Luka is looking to take steps to change his life. He is young, lonely and confused, feeling in need of a parental figure, a woman, sex, a job and understanding.  When he embarks on Alcoholics Anonymous’ 12 Steps Programme, he will get these, but not always in the way intended.

It will certainly change him, his thoughts, behaviours and relationships but it will also bring revelations and an unintentional spiritual housecleaning.

Having admitted he has a problem around alcohol he seeks help from the older and seemingly wiser James as a sponsor and mentor. The process will involve him making a moral inventory of all the bad things he has done and sharing this to make amends.  It’s a bit like confession he suggests, but James, “a recovering Catholic” sees the Programmes’ “one ultimate authority” as more spiritual than religious, a “God of his own understanding”, baffling Luka with the suggestion that God could be a paper cup.

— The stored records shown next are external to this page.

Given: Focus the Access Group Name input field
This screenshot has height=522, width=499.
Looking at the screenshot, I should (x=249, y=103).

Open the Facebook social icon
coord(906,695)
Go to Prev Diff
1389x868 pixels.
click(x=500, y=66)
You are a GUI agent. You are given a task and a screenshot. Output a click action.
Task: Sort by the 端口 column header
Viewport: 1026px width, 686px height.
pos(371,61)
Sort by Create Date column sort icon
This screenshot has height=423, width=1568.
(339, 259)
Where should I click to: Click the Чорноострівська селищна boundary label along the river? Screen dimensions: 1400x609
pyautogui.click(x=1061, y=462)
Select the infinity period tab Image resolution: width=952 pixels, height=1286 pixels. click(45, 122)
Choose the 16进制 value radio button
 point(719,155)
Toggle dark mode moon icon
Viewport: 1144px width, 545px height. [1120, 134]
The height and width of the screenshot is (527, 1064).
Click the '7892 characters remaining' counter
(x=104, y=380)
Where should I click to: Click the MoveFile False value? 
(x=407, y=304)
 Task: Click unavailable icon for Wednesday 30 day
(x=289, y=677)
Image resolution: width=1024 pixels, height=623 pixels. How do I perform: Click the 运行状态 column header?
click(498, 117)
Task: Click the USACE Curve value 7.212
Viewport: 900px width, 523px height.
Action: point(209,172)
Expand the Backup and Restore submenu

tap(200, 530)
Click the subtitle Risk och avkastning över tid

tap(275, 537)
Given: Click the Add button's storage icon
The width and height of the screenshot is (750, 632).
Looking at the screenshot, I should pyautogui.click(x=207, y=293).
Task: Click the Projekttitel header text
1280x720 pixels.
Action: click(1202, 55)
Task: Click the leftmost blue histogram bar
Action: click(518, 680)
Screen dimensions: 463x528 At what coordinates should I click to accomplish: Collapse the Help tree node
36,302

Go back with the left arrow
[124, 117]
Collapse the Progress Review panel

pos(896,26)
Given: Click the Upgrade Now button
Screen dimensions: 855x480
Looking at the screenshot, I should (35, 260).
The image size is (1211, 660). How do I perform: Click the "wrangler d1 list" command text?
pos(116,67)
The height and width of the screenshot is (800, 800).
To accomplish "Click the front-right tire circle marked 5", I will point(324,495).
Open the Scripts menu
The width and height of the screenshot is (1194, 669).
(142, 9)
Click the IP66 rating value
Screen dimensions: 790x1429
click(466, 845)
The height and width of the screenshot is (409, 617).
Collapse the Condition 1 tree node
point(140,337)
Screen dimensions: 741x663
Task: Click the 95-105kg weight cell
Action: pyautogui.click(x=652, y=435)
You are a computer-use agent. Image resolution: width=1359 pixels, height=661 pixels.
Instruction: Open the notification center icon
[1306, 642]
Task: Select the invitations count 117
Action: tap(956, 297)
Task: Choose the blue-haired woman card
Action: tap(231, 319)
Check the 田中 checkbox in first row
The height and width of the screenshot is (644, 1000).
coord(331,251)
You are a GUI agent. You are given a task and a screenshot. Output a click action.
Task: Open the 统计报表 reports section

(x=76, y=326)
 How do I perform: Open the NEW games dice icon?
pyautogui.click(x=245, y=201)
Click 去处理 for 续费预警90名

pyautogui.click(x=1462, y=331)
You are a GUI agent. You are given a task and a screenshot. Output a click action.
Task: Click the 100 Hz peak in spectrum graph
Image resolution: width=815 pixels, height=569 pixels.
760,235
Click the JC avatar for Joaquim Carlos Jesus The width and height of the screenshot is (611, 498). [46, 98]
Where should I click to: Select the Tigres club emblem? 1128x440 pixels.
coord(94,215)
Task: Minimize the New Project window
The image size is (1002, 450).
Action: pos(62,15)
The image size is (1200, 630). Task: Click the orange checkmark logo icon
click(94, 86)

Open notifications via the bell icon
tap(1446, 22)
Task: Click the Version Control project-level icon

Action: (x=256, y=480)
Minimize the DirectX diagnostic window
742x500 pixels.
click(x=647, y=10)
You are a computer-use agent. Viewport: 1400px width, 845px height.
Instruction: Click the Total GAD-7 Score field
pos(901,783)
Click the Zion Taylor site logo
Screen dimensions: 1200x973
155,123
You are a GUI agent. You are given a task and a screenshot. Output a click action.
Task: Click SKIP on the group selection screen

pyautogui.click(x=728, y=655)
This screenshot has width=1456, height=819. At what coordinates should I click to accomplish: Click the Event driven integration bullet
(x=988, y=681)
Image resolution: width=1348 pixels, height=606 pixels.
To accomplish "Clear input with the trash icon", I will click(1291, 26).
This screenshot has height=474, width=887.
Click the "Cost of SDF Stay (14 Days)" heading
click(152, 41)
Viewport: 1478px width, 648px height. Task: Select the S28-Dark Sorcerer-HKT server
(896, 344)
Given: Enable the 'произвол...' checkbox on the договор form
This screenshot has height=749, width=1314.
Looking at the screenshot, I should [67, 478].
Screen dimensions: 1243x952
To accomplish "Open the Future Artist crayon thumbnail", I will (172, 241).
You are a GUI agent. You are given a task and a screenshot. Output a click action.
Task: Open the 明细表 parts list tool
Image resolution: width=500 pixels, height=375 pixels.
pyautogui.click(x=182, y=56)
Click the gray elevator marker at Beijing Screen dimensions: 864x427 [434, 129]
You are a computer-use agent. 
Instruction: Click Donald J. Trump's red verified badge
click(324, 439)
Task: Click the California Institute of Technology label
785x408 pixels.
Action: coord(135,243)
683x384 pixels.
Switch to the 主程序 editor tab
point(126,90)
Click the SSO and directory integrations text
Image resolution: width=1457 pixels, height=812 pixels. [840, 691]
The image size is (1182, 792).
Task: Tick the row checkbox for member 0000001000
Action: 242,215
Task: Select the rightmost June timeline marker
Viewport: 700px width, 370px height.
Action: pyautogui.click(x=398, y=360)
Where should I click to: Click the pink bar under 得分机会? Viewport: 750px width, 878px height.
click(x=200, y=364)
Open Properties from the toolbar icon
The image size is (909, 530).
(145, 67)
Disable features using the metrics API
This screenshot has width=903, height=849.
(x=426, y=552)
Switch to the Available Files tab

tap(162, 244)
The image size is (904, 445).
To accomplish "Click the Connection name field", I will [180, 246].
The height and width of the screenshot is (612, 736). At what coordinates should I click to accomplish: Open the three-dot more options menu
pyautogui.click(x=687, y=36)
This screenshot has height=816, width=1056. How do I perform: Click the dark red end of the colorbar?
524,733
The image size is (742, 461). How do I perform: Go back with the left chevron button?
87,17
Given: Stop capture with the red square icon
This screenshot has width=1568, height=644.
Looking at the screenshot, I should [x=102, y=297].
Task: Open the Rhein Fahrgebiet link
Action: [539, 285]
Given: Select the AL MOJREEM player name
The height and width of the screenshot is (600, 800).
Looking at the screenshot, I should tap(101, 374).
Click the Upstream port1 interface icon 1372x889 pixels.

Their sharing brings up issues around their fathers, neither positive influences, and James feels that Luka has trouble trusting older men, in need of a role model who won’t muck him about.  James prides himself on having stepped up to being an open, attentive father and loving husband but part of the journey is accessing the inner child again, and this mixed with religion proves a poisonous cocktail for James.

Luka has more than his share of addictions as he confesses to wanking twenty times a day while watching porn.  James suggests that it might be healthier to busy his hands with knitting (popular with nuns) or lifting weights. This leads to Luka’s unexpected spiritual awakening in the form of seeing Jesus in the gym (although it might be actor Willem Dafoe).  One way or another he finds a new obsession with the bible, which could be progress if he wasn’t having sex with a married older woman from the church. It seems like one step forwards and one back as James points out that it is unchristian at best.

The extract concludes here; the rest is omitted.